GIVEN RECORDS below:
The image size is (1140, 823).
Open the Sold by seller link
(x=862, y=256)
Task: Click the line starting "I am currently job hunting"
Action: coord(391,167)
End of GIVEN RECORDS.
# INSTRUCTIONS FOR THE TASK:
The data should be transcribed exactly, line for line.

# ANSWER SECTION:
The image size is (1140, 823).
Open the Sold by seller link
(x=862, y=256)
Task: Click the line starting "I am currently job hunting"
Action: coord(391,167)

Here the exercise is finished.